Condition: probably broken off a statue; a blow or crushing has squashed back and cracked the visor of the cap; there is a flattening to the top of the back of the head, to the end of the nose and to a protuberance on the chin. Some nicks to the underside of the neck. The surface which is weathered, with most of the original skin of the bronze worn away, gives an overall appearance of roughness and pitting. The present colour varying shades of green and greyish-green with traces of beige earth and blackish limestone deposits.
Prof. Amiet notes the delicate modelling of the face and considers what this writer interprets as a sort of cap with a crushed visor following the contour of the hairdo to be the hair itself. We see as hair ending in sideburns what comes down over the temples in front of each ear. He also notes the smiling realism of the face, a carry-over from Neo-Sumerian tradition attested by small-scale sculpture from Susa of the end of the 2nd millennium B.C. He considers the pertinent comparison to be two little bronze busts that surmounted linchpins for chariot wheels. They were found at Uruk in ruins of the Parthian period, surely not their original context, and must have had, he says, an Iranian provenance.
The technique of bronze cast on iron pins is unknown before the early 1st millennium B.C. and is very indicative of a survival of Elamite tradition at a period later than the Shutruk Nahhunte Dynasty, notwithstanding differences with the linchpin bronze busts.
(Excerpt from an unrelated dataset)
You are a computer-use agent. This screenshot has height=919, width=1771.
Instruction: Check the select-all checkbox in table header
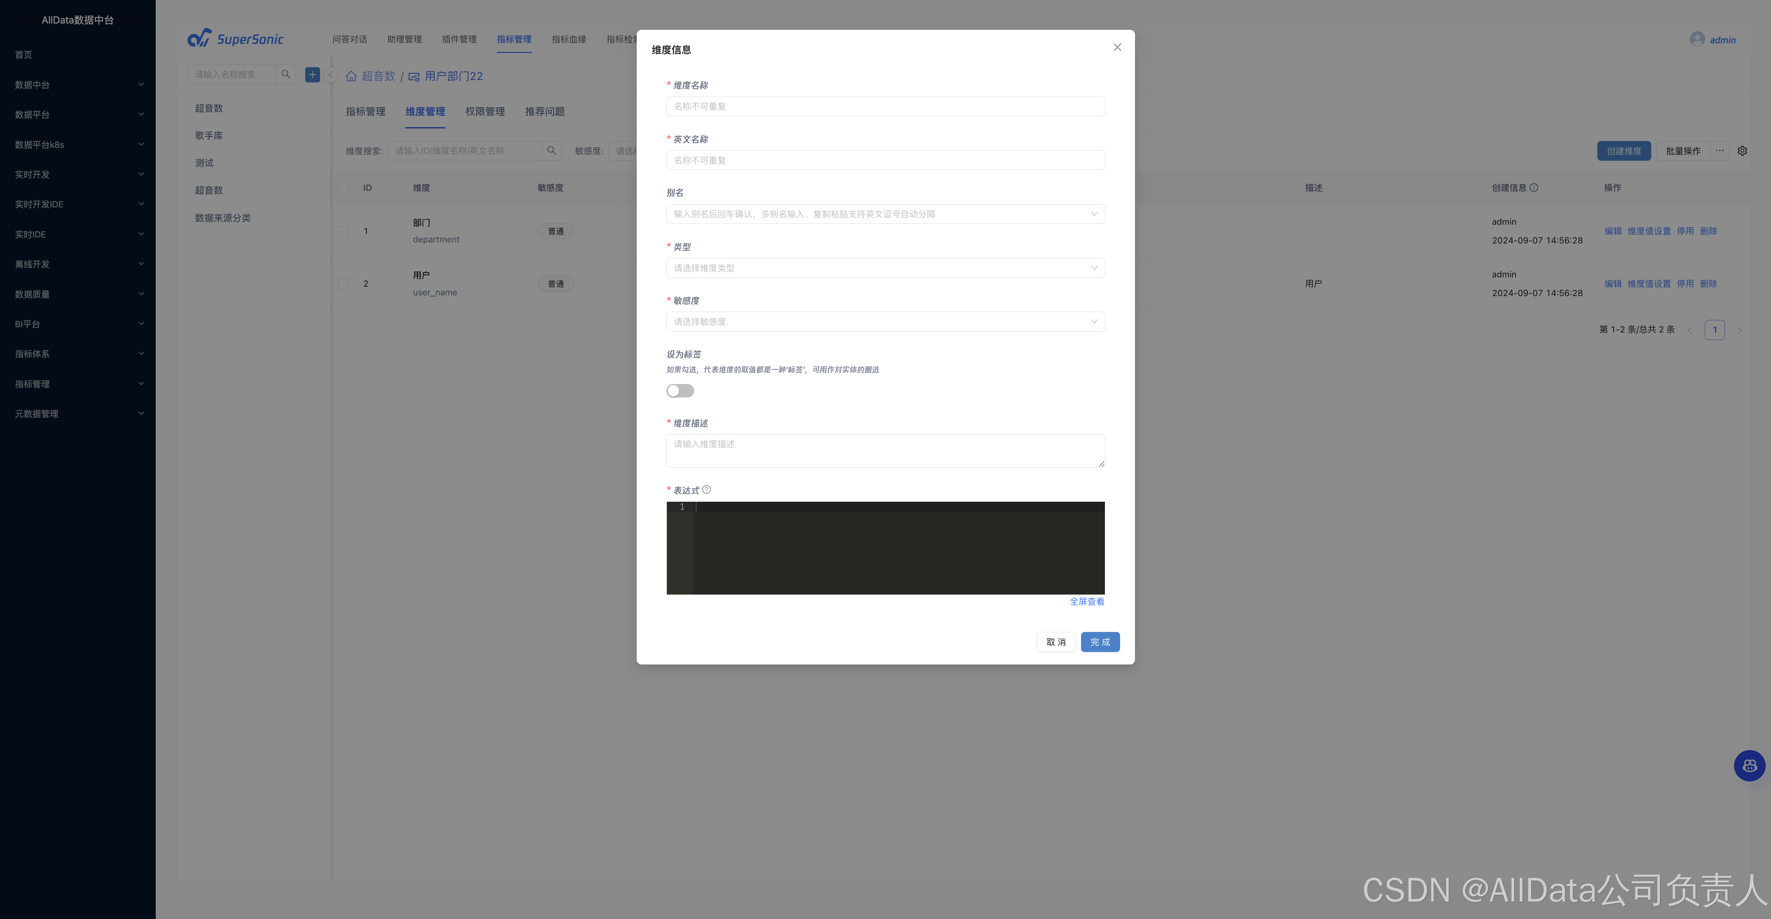[x=343, y=188]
This little head with its particularly refined smile can be compared to Neo-Elamite works [3], that are the origins of an art to be referred to preferably as Elamo-Persian rather than Proto-Achaemenid in view of the importance of the Elamite influence.
Published:
Amiet, P.: Bronzes élamites de la collection George Ortiz, AMI25, 1992, p. 87 ff., pl. 18.
This entry is based on Pierre Amiet's article. Any mistakes or differences are the responsibility of the author, who admits that he had originally thought that this head could be Kassite, 1500-1200 B.C.
1 Would have continued down both sides of the figurine if, as P. Amiet thinks, the present head has been broken off a statuette. Cf. Louvre Museum SB 2823, Elamite god of the 18th century B.C.: Amiet, P.: Elam (Auvers-sur-Oise, 1966) pp. 312-313, fig. 234 A-B, col. pl. 1. - cf. Amasya Museum, Hittite male divinity around 1400/1200 B.C.: Orthmann, W.: Der Alte Orient, PKG 14 (Berlin, 1975), no. 334 a + b, p. 422.
2 We consider the neck possibly too cylindrical to have surmounted a statuette and its end too flat to have been broken off one. Furthermore, might not the groove (3 mm deep and about 3 mm wide) be rather too large for insertion of the metal sheets?
3 Calmeyer, P.: Zur Genese altiranischer Motive. VII. Achsnägel in Form von Betenden, AMI 13, 1980, pp. 104-105, pl. 27-28.